(Provided passage begins)

But basically, what they're doing is they're looking at the measurement of what's happening with all of their marketing in this meeting. And the Revenue Council might consist of marketing operations, which is responsible for the operations side of the marketing team, sales operations, which is responsible for the sales operations, and then the people that are kind of catching the ball and all the leads and the opportunities, which would be your demand gen group, which drive and they're interested in measurement of what's happening with their demand generation, and then the sales development reps who might be catching a lead and following up and qualifying that lead. The last member of the Revenue Council might be finance, who’s just making sure that you're providing guidance around the financial aspect, the financial impact or the financial or your marketing spend. 

So you put all those people in a room. You call it a Revenue Council and you have a regular meeting. This is something that, at my company, Full Circle Insights, we recommend really strongly-- our best customers, the one that are most successful at optimizing their marketing spend and growing faster are the ones that have this meeting. So they develop a Revenue Council and the Revenue Council meets every week. We have one customer where they meet twice a week because it's so important. The time frame you meet is largely dependent on your sales cycle. So if you have super long sales cycle, you might have, might be every other week. But if you have a shorter sales cycle, you might have more frequent meetings. 

But this Revenue Council is key to alignment, right? Because you're actually putting people who are involved in the same activity of making the company successful and grow in the same room, looking at the same data and discussing how they can make their company better, what's working. And so they can do more of what's working; what's not working and do less of what's not working. 

Tim Butara: Yeah, that makes a lot of sense.

Bonnie Crater: We see these meetings as really a key to alignment because it's about communication across departments. If you do not have this communication, you will never be aligned because alignment is all about communication. 

Tim Butara: And here again, it's marketing who is the most important player since marketing is typically kind of proponent of and kind of the carrier of communication. 

Bonnie Crater: Well, yes, a marketing should propose these meetings but in the meeting, marketing needs to be a player with the other teammates, not going in with the attitude that they're the most important, because that typically doesn't work that great. But providing leadership and proposing okay, this is how we should show up. This is how we should operate. These are the discussion points, that's leadership and marketing needs to be a driver of this kind of leadership, because the other departments may be less interested in doing this meeting, and you have to sell this to the other departments to explain, like, okay, if we are all aligned, we're going to be much better and much better off.

(Provided passage ends)
(Records begins)

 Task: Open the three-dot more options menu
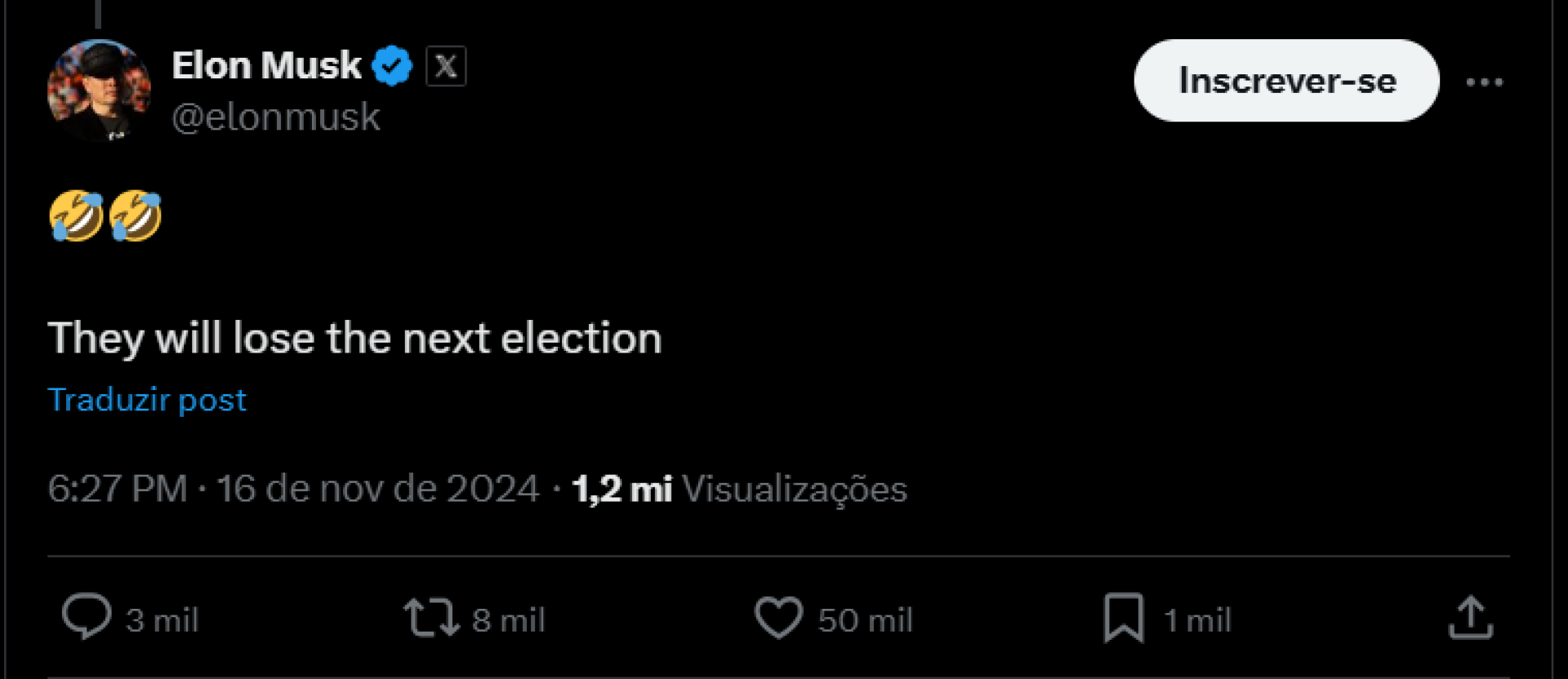[1484, 82]
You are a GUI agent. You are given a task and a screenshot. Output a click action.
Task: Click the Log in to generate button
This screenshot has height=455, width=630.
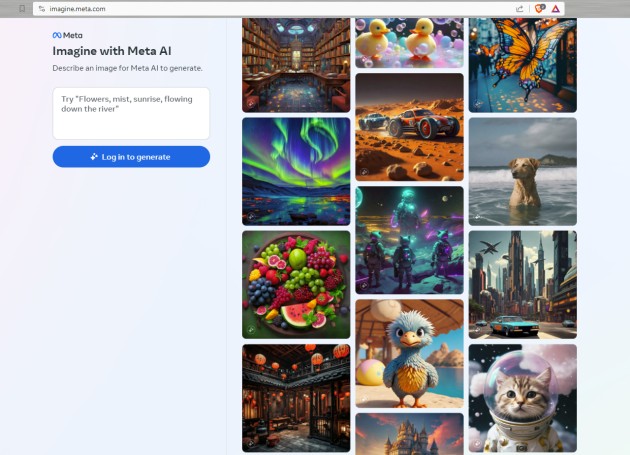point(131,157)
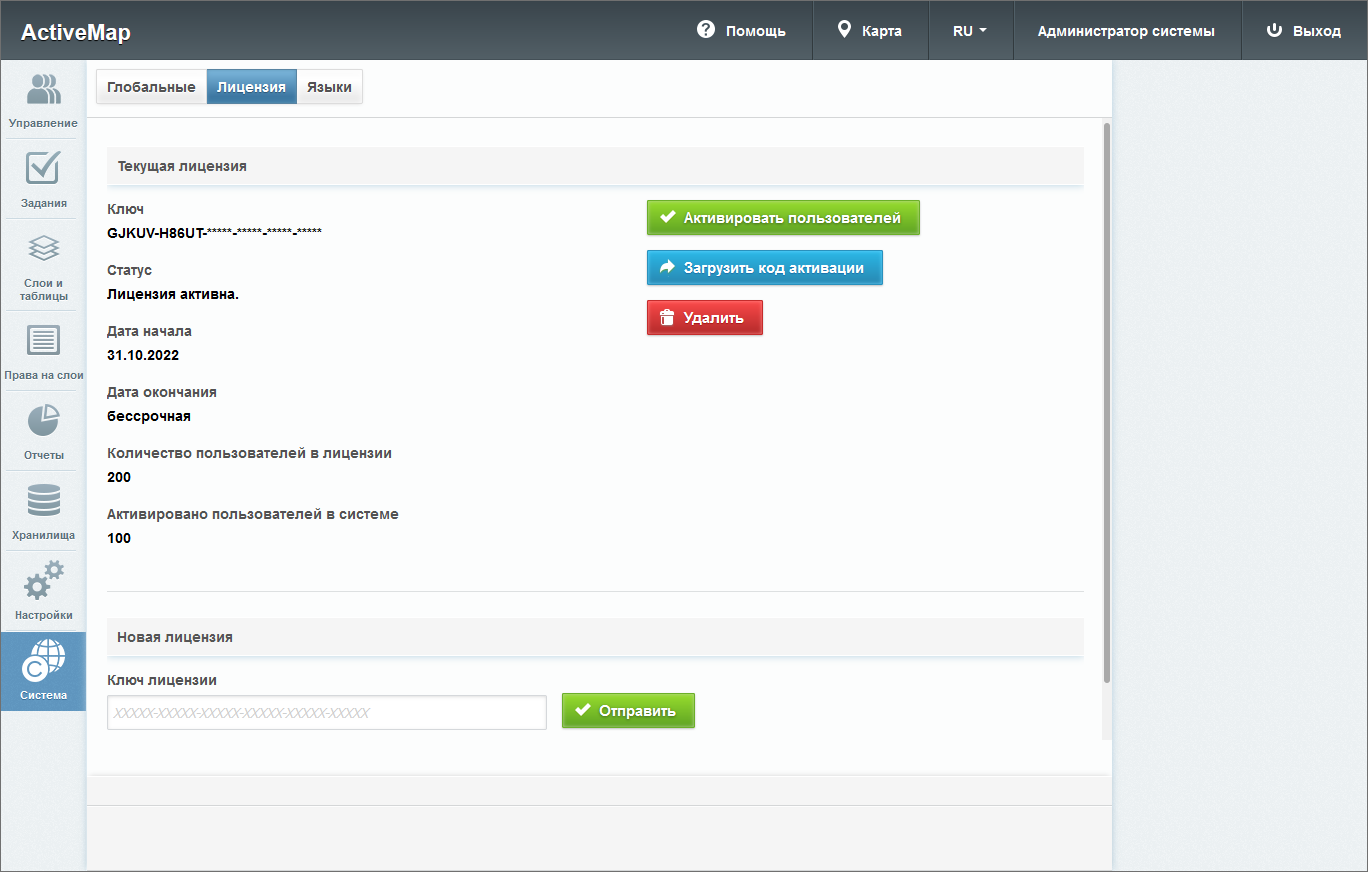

(Records ends)

In the interview excerpt on the Revenue Council, why does marketing need to drive the leadership for these meetings? Answer in one to three sentences. The items have nothing to do with the text.

Marketing needs to drive this leadership because the other departments may be less interested in holding the meeting. Marketing has to sell it to them by explaining that everyone will be much better off if they are aligned.